In a mid-credits scene, Loki disguised as Moe Szyslak gives patrons at Moe's Tavern free drinks. In two post-credits scenes, Ralph Wiggum as the Hulk smashes Loki similarly to a scene from The Avengers (2012), and Loki stands before Ravonna Renslayer at the Time Variance Authority, where she finds him guilty of his various crimes, such as crossing over to the Simpsons universe.

== Cast and characters ==

- Dan Castellaneta as Homer Simpson, Barney Gumble
- Nancy Cartwright as Bart Simpson, Ralph Wiggum
- Yeardley Smith as Lisa Simpson
- Maurice LaMarche as Odin: The ruler of Asgard, father of Thor, and adoptive father of Loki, based on the mythological deity of the same name.
- Dawnn Lewis as Ravonna Renslayer: A judge at the Time Variance Authority.
- Tom Hiddleston as Loki: Thor's adopted brother and the god of mischief, based on the Norse mythological deity of the same name.

== Production ==
=== Development ===
When The Simpsons was added to Disney+, co-creator and executive producer James L. Brooks had suggested the creation of a series of short films in which the Simpsons would "invade the rest of Disney+" as a way to promote The Simpsons and reach viewers who may not have been familiar with the series. By April 2021, which was the end of production on the first short, The Force Awakens from Its Nap, executive producer Al Jean felt the then-upcoming Marvel Studios series Loki would be a good candidate for the next crossover short and was hopeful to get Tom Hiddleston to reprise his role as Loki. In June 2021, The Good, the Bart, and the Loki was announced, with Hiddleston attached.
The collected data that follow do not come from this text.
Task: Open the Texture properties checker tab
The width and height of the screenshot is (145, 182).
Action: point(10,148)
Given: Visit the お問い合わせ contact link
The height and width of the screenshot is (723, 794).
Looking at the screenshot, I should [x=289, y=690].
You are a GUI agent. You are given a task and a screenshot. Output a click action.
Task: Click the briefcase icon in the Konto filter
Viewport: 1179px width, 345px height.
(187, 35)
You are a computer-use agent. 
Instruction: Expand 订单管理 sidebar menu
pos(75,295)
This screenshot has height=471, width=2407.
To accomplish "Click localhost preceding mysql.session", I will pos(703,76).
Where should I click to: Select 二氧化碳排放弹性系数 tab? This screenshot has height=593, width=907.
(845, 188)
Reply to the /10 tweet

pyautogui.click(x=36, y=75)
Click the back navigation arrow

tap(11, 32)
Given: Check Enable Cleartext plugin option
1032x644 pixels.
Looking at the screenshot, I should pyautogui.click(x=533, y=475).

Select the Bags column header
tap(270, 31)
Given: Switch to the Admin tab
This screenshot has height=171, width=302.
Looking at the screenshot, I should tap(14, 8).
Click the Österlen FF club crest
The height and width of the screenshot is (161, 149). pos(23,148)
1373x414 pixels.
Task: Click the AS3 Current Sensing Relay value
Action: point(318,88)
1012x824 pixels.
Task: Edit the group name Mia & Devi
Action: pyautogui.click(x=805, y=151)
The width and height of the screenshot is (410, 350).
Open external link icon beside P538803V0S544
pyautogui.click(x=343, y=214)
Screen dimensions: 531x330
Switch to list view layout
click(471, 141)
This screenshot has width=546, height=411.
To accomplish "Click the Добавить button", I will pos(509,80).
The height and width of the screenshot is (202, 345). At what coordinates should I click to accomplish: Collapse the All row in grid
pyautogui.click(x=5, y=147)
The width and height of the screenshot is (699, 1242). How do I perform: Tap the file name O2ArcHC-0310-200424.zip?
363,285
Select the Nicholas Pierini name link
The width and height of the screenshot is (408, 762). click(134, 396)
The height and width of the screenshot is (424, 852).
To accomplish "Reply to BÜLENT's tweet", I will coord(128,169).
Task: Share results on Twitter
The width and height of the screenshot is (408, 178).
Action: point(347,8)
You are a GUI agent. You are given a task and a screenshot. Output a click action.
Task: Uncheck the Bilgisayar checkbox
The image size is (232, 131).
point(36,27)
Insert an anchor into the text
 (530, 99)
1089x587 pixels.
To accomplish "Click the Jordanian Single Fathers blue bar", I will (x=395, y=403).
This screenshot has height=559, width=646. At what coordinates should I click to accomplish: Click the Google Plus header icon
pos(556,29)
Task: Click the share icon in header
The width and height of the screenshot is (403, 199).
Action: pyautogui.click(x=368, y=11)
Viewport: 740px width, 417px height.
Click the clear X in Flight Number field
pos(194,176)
The short's title is a parody of the Sergio Leone film The Good, the Bad and the Ugly (1966), and was directed by David Silverman.

=== Writing ===
Jean felt choosing which Springfield residents would be which members of the Avengers was "the most fun thing". Lisa Simpson was chosen to become Thor as a reference to Natalie Portman's Jane Foster becoming Thor in the Marvel Cinematic Universe (MCU) film Thor: Love and Thunder (2022), with Jean noting the parallels between Thor and Loki and Lisa and Bart Simpson were "pretty clear". The creative team had hoped to include a cameo appearance from Stan Lee, but Marvel Studios told them they stopped featuring Lee in cameos after his death in 2018. The team also wanted to include a "ridiculous amount of post-credit sequences for a four-minute short". The post-credits scene from Loki was based only on the first episode of the series, with the team having a week to complete it and add it to the film.

=== Casting ===
Tom Hiddleston reprises his role as Loki in the short. Marvel helped the Simpsons team get Hiddleston "on board"; he recorded his part remotely in England. Regular Simpsons voice actors Dan Castellaneta, Nancy Cartwright, and Yeardley Smith reprise their roles as Homer Simpson, Bart Simpson, and Lisa Simpson, respectively, while Maurice LaMarche voices Odin, and Dawnn Lewis voices Ravonna Renslayer.

== Music ==
Marvel Studios provided the music from The Avengers (2012) composed by Alan Silvestri to feature in The Good, the Bart, and the Loki.

== Release ==
The Good, the Bart, and the Loki was released on Disney+ on July 7, 2021, alongside "Journey into Mystery", the fifth episode of Loki. The promotional poster for the short was inspired by the poster for Avengers: Endgame (2019).

== Reception ==
Max Marriner at GameRant gave the short 2 out of 5 stars, saying it "embodies The Walt Disney Company at its coldest and most corporate" and was disappointed it did not feature any of the series' "signature snappy satire and absurdity", calling the humor "tired and drab". He did enjoy the art in the credits and the Simpsons design of Loki, but ultimately felt The Good, the Bart, and the Loki lacked the same passion Marvel Studios gave to their projects. In April 2022, Rich Knight of CinemaBlend ranked The Good, the Bart, and the Loki second on their list of The Simpsons shorts, believing it to be funnier than The Force Awakens from Its Nap and called the several mid-credits scenes the short's best part.